Un apéritif qui s´invite à table… le vin rosé
Le vin rosé n’a pas de définition figée, mais représente un ensemble complexe et diversifié. C’est un vin qui démultiplie ses facettes en fonction de son élaboration, de l’expression de son terroir, des modes de consommation, des modes tout simplement, de l’air du temps…
Malgré ce que l’on peut croire, le vin rosé est l’un de plus difficile à produire, car il demande beaucoup de technicité. Pour les vignerons soucieux du moindre détail, la notion de rosé s’établit dans la vigne : quel sol ? quels cépages ? quels clones ? Pas de coup de chaud, pas de stress hydrique, les baies doivent avoir une fermeté moyenne, une peau assez friable et digeste, à coloration homogène, peu astringente et peu acide, une pulpe juteuse, fruitée. Après la culture presque mathématique, l’élaboration s’accompagne d’une grande précision. Afin de définir sa couleur, sa structure, son identité, chaque seconde et chaque geste comptent, ce qui demande une rigueur presque militaire !

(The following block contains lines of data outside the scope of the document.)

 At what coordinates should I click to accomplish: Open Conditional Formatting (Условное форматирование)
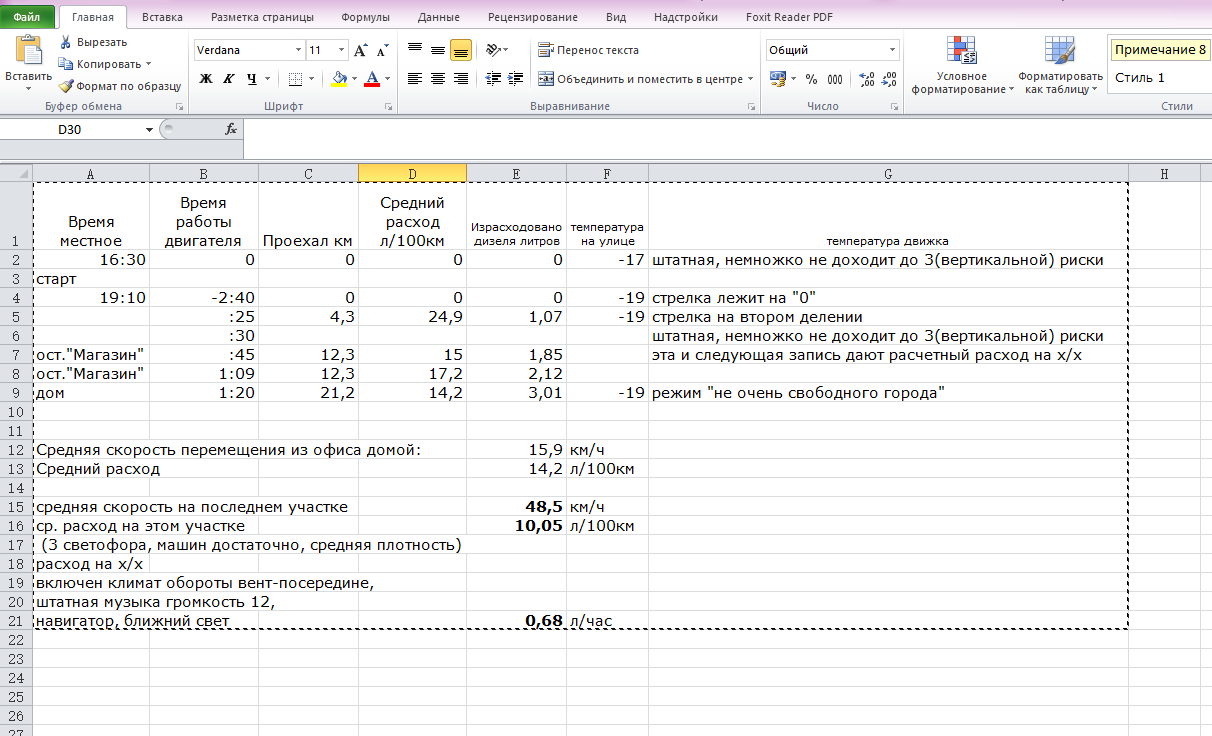(x=962, y=66)
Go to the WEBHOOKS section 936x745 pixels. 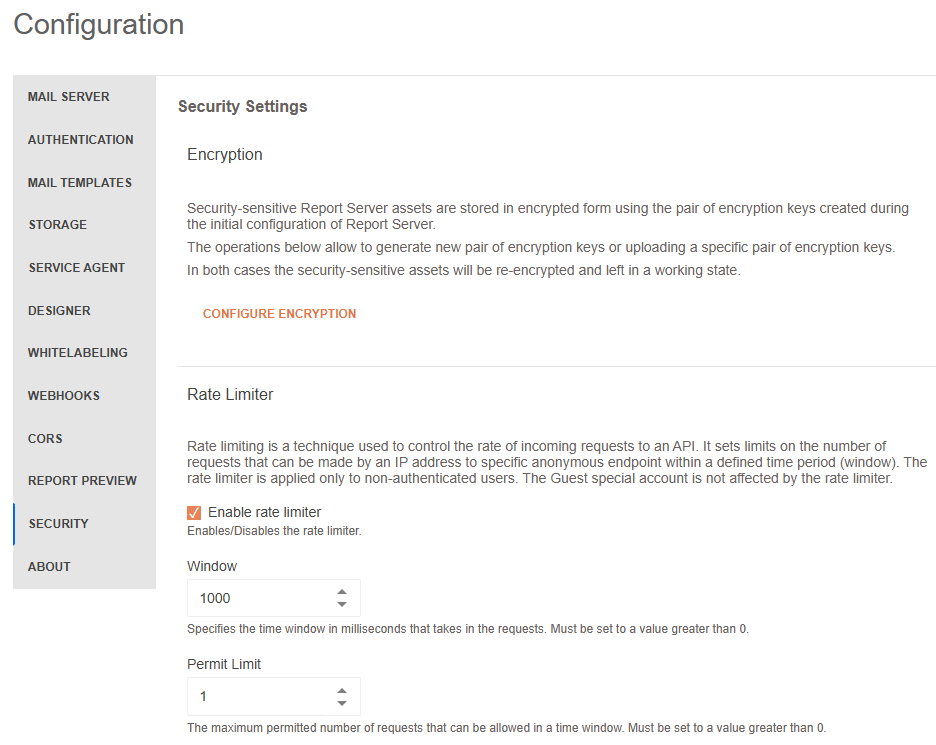pos(63,395)
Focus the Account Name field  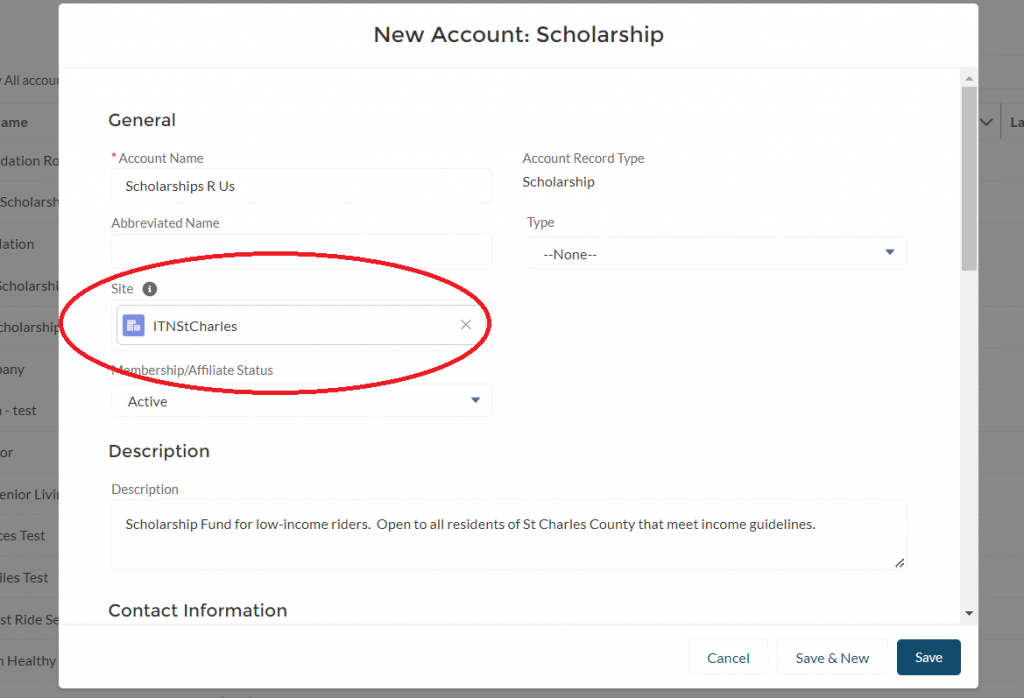point(301,186)
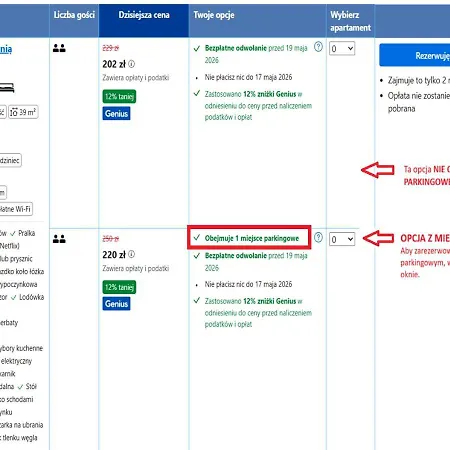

Je laisserai les œnologues parler des modes d’élaboration du rosé (que ça soit la saignée ou bien le pressurage direct). De manière technique, les vins « à couleur claire » semblent antérieurs aux rouges qu’on connaît aujourd’hui. De nombreux récits historiques (Pline, Columelle, etc.) parlent aussi d’une couleur intermédiaire classée comme vin à part entière.
La Provence, région viticole française la plus ancienne, semble aussi être celle qui a vu le début du vin rosé. Aujourd’hui elle reste toujours fidèle à cette couleur, bien qu’elle soit un grand terroir de rouges et qu’elle offre de très beaux vins blancs.
Plutôt que de parler « rosé », parlons « rosés », car l’ensemble des ambassadeurs de cette couleur propose une fascinante variété ! Prenons le cas du Bellet Rosé : un vin inimitable, ou le cépage Braquet donne une texture moelleuse et délicate, soutenue par une structure qui le qualifie de vin de gastronomie. Ses parfums sont aussi surprenants, on y retrouve souvent une onde minérale presque saline- iodée, marque de son terroir inconfondable (le « poudingue » qui pare la colline niçoise). Réglisse, senteurs anisées, orange sanguine, touche florale, nous sommes en Provence, sans vraiment l’être ! Sa robe pastel, presque saumonée contraste avec celles des Côtes de Provence plutôt claires et aériens.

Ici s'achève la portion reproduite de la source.